Assigned task: Lines below that include the word "link" should each be copied.

[Start of section]

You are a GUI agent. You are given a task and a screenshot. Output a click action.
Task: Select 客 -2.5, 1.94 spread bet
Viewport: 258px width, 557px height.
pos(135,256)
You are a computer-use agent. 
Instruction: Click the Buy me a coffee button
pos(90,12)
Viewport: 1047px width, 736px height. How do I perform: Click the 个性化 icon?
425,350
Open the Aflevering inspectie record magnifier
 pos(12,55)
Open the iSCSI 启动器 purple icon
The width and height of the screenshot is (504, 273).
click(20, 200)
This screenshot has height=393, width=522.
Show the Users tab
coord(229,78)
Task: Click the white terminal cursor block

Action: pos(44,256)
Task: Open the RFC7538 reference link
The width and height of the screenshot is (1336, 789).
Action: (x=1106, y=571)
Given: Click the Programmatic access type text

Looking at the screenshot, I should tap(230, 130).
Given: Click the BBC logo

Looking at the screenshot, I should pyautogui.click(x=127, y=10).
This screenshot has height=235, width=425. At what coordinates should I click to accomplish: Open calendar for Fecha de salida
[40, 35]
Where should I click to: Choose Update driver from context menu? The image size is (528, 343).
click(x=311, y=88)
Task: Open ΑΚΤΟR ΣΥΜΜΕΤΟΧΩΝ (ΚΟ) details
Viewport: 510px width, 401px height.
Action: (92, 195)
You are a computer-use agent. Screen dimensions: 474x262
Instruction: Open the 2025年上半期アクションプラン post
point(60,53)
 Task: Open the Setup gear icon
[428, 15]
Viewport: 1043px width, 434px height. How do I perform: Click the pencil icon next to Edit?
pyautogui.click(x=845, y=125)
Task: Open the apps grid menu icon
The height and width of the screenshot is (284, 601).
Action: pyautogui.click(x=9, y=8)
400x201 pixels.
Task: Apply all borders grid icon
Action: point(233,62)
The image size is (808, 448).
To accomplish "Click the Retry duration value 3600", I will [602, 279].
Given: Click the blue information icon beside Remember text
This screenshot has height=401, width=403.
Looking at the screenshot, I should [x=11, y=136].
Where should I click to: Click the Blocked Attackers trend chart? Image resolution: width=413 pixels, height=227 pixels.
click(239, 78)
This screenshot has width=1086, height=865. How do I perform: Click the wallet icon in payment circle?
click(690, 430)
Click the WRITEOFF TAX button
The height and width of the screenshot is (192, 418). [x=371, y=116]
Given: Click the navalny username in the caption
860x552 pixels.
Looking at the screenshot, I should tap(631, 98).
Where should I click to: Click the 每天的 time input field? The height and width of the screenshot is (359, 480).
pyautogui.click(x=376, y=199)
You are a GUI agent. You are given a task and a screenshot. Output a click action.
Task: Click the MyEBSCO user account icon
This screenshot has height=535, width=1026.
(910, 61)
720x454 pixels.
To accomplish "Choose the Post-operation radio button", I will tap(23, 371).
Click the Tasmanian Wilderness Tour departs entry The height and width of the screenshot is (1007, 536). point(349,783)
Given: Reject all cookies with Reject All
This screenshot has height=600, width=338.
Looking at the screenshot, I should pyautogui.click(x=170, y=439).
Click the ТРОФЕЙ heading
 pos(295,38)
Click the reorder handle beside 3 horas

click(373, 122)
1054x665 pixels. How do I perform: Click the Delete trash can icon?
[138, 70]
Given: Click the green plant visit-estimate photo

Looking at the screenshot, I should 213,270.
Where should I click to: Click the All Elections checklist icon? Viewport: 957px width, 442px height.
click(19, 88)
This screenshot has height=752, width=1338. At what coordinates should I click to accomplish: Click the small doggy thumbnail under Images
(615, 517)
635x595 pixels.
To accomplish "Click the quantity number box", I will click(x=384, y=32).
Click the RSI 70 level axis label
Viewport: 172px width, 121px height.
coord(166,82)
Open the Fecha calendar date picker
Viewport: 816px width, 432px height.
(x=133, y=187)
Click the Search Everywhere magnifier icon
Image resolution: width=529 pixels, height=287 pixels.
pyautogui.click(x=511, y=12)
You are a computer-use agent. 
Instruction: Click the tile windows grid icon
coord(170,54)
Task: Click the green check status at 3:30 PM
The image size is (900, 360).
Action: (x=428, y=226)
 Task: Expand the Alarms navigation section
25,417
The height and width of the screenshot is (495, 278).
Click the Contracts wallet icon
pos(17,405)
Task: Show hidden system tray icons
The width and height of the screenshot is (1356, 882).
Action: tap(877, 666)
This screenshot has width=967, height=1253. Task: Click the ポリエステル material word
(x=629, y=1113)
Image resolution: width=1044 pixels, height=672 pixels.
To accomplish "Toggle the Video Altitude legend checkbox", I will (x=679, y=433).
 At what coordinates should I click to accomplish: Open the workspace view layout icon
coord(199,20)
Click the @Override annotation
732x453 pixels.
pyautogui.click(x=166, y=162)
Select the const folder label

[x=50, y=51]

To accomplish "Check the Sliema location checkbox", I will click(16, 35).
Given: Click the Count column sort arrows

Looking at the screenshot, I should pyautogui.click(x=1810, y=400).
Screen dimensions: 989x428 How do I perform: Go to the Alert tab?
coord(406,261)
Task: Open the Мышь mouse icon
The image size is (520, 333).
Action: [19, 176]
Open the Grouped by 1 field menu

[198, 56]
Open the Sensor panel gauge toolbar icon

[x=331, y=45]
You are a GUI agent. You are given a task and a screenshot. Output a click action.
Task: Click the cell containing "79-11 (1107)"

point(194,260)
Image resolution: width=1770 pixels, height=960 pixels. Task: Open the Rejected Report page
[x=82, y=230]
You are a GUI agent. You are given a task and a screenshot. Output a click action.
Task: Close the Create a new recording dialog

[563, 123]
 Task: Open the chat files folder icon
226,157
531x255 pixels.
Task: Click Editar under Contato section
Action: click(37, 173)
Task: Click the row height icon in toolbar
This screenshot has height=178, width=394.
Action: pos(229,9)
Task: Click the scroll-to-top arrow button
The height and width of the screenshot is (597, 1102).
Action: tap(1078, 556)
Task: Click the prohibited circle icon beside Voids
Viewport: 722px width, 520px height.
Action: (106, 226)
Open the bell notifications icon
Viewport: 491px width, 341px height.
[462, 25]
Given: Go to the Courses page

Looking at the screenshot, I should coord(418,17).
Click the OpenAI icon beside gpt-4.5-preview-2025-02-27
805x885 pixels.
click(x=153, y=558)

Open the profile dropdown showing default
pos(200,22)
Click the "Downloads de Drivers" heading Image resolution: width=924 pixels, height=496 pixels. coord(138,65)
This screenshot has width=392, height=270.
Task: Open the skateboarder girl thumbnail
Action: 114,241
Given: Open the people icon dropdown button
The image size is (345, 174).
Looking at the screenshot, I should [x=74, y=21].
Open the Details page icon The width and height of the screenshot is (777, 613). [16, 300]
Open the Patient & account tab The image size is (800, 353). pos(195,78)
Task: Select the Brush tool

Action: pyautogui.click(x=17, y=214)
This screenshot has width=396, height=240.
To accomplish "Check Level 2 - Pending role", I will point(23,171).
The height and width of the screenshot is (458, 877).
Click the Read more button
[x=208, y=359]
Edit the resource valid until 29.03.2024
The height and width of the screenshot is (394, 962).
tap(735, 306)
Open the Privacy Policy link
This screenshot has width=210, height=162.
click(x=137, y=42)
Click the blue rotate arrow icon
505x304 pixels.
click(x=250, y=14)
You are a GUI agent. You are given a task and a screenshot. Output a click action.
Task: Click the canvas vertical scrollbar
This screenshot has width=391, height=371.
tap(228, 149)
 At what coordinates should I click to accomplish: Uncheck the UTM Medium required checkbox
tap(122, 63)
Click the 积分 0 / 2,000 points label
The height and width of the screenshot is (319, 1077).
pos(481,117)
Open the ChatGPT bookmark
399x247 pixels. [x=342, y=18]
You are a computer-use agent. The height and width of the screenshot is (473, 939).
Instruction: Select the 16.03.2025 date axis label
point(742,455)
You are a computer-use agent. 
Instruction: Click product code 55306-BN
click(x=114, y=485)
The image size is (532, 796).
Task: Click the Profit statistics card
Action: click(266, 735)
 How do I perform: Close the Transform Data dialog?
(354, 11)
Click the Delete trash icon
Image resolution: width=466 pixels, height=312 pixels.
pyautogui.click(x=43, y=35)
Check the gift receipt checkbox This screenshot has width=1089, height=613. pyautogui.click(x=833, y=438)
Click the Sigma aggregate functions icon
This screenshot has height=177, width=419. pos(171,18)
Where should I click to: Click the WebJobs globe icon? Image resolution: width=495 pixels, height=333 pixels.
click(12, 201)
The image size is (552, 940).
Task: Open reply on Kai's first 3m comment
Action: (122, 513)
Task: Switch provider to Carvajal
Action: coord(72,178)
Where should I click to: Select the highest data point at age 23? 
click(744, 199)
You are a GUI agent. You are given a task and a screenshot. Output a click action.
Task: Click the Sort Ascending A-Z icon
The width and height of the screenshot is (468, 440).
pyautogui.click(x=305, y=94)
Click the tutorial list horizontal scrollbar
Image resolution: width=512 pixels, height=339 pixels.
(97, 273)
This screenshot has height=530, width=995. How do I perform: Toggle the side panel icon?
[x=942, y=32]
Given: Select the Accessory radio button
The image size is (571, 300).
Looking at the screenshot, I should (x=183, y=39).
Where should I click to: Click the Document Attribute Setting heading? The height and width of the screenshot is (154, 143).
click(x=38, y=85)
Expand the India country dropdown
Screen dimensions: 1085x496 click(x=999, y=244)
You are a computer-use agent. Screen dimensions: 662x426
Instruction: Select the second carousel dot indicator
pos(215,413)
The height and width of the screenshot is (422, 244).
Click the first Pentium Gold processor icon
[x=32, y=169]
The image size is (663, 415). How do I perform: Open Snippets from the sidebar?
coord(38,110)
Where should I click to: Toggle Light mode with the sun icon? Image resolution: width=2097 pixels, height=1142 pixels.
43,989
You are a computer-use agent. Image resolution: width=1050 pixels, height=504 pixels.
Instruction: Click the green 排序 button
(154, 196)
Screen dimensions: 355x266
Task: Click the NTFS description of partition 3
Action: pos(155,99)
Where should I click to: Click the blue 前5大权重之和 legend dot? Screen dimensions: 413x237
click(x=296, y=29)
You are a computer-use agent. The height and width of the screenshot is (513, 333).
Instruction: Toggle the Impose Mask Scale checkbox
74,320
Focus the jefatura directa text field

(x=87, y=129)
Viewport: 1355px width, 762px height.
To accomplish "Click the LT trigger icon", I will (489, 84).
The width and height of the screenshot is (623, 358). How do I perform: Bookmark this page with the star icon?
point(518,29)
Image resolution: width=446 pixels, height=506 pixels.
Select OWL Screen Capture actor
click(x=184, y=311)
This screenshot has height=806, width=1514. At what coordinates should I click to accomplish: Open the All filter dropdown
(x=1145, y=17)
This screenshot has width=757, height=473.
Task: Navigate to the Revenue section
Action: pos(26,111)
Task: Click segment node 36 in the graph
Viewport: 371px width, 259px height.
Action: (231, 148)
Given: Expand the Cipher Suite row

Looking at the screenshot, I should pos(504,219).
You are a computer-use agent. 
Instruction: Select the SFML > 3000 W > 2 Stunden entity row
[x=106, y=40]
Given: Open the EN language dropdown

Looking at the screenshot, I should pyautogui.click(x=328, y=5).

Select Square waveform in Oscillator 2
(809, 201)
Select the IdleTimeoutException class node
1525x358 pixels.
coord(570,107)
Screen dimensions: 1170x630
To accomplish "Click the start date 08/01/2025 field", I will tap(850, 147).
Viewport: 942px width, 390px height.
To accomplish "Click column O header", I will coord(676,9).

[End of section]

Answer for this exercise:
Task: Open the RFC7538 reference link
Open the Privacy Policy link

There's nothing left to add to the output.